Troyjo também comentou que o Brasil, hoje, apresenta aspectos positivos e negativos. Ele cita três vantagens competitivas: a insegurança alimentar no mundo, com o Brasil sendo protagonista na produção de alimentos; o Brasil conta com segurança energética; e o país também é protagonista na transição para uma economia verde.
Por outro lado, ele diz que existe uma percepção dos investidores globais de que o ciclo de reformas estruturantes realizados nos últimos oito anos foi interrompido. O economista acrescenta que há incertezas sobre a preservação de grandes vitórias institucionais, como a independência do Banco Central, o marco regulatório do saneamento, e as privatizações e concessões realizadas.
“Os aspectos do lado negativo machucam o país. Ficar falando mal da independência do Banco Central faz mal para a economia, pois traz insegurança jurídica”, disse.
Eleições americanas e China
Nas eleições americanas deste ano, em que o atual presidente, John Biden (Democratas), deve enfrentar novamente seu antecessor, Donald Trump (Republicano), a postura dos Estados Unidos em relação à China deve ser um dos poucos pontos em comum entre os candidatos, avalia Troyjo. “Eu não acho que haveria muita mudança”, disse, referindo-se a uma eventual vitória de Trump.
Troyjo explicou que os chineses viam a administração de Trump como muito dura e vocal, mas aberta para os negócios, enquanto a administração Biden foi menos vocal, mas também muito dura em medidas restritivas de comércio.
“Mas tem uma diferença de estilo e retórica. Tem muita gente que diz que fazer é uma coisa, falar é outra. Mas nas relações internacionais, falar é fazer, porque um pronunciamento já tem impacto”, sublinhou o economista.
Momento global de policrises
Marcos Troyjo usa o termo “policrises”, repaginado pelo seu colega da Universidade de Columbia Adam Tooze, para analisar o momento geopolítico e geoeconômico atual, que considera ser o mais impactante desde o final da Segunda Guerra Mundial.

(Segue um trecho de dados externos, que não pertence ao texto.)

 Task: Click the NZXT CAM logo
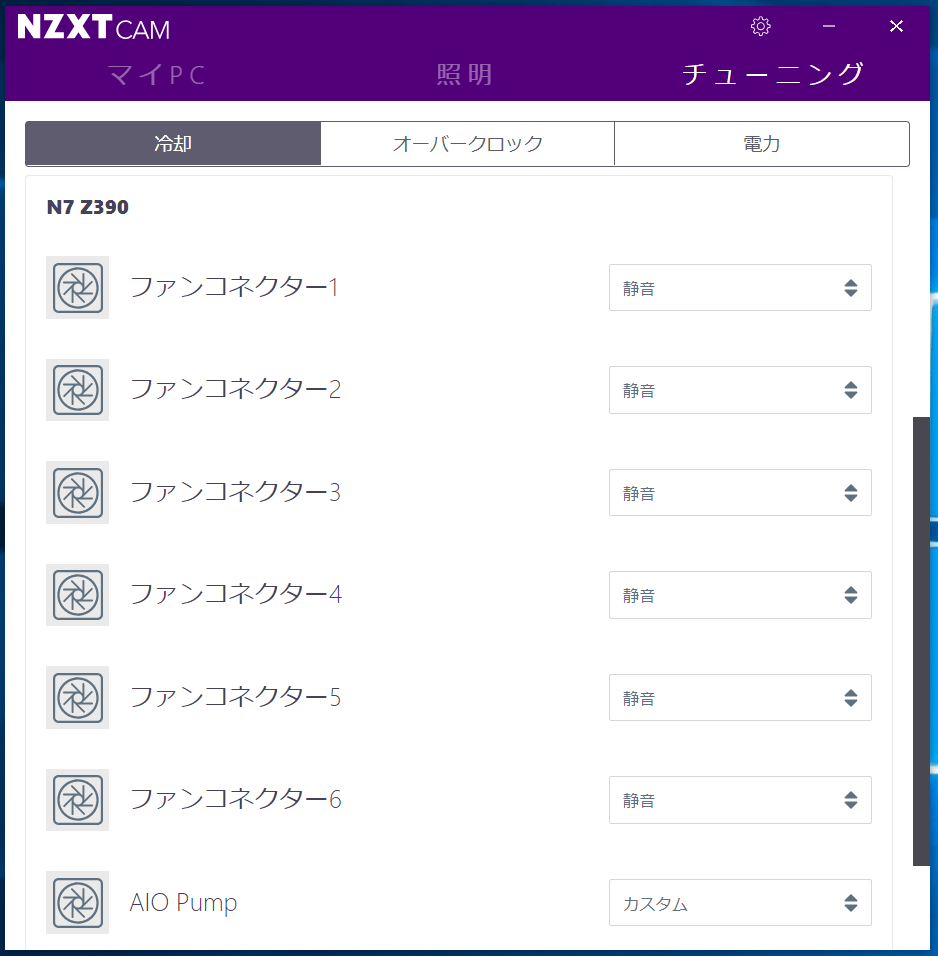click(x=93, y=27)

Ele destacou três elementos para a policrises:
– Pandemia de Covid-19;
– Retração da economia mundial em 2020, que demandou respostas monetárias e fiscais muito hipertrofiadas;
– Recessão geopolítica: conflito com o Hamas, com potencial para se alastrar além de Israel e Palestina; guerra entre Rússia e Ucrânia, considerada a mais grave ameaça ao equilíbrio no coração da Europa desde a Segunda Guerra Mundial; e uma grande competição (“guerra fria 2.0”) entre o Ocidente e a China, ou entre os Estados Unidos e a China.

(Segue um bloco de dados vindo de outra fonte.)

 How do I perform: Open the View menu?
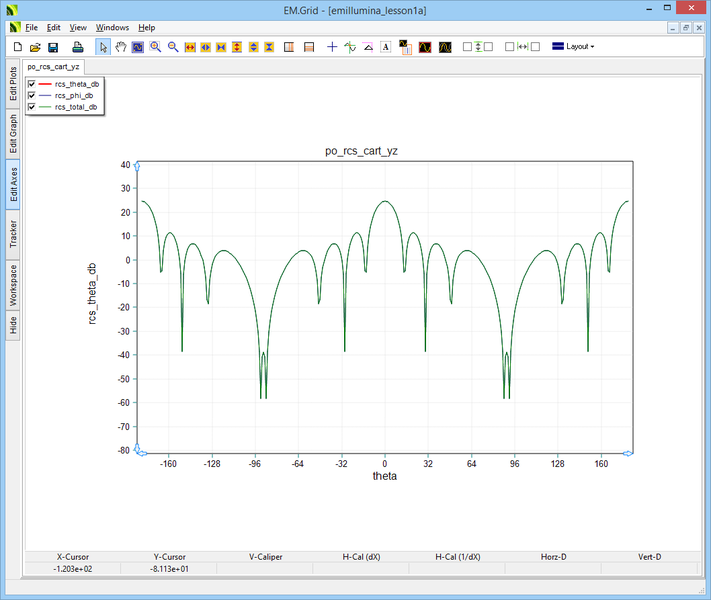[78, 28]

– Grande expansão monetária: de cada seis dólares em circulação hoje, um não existia há apenas 24 meses.
Além desses três elementos, Marcos Troyjo destaca que existem outras quatro situações em movimento no mundo e que podem ser interessantes para o Brasil.

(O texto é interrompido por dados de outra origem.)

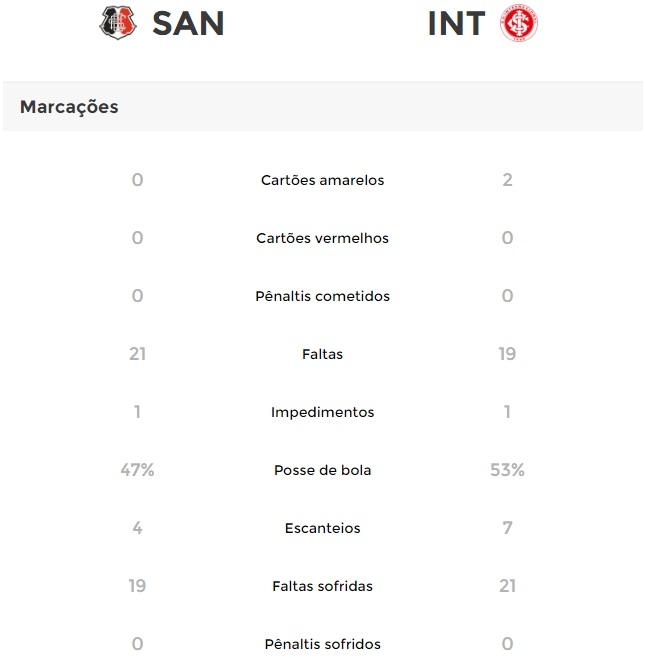Select the Pênaltis sofridos label
Screen dimensions: 645x658
pos(322,644)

O primeiro é que o mundo deve atingir 10 bilhões de pessoas em 2050, com queda de natalidade em 185 países que compõem a ONU, e crescimento robusto em apenas nove: Índia, Paquistão, Indonésia, Estados Unidos e outros cinco países da África Subsaariana – Uganda, Tanzânia, Etiópia, Nigéria e Congo. “Em 2050, a cada quatro pessoas no mundo, uma será africana”.
O segundo é que o crescimento mundial se dará muito mais pelo E7, grupo de países emergentes composto por China, Índia, Brasil, Indonésia, Arábia Saudita, Turquia e México, do que pelo G7, o conjunto das atuais sete nações mais ricas do mundo.
“Quando há uma ascensão tão dramática em um espaço tão curto de tempo, a partir de um patamar de renda tão baixo, as pessoas comem mais e consomem mais energia, com maior investimento em infraestrutura”, explica.
O terceiro é o redesenho das cadeias globais de produção, que eram muito concentradas na China e têm migrado para outros países, como Índia, México e pode passar também pelo Brasil.
Por fim, ocorre uma metamorfose do talento, em que novas competências são agregadas em diversas profissões e também cadeias produtivas.
Para Troyjo, todas essas mudanças tendem a favorecer o Brasil. “Me parece que o jogo de cartas está sendo redistribuído, e esse jogo tem uma mão boa para o Brasil”.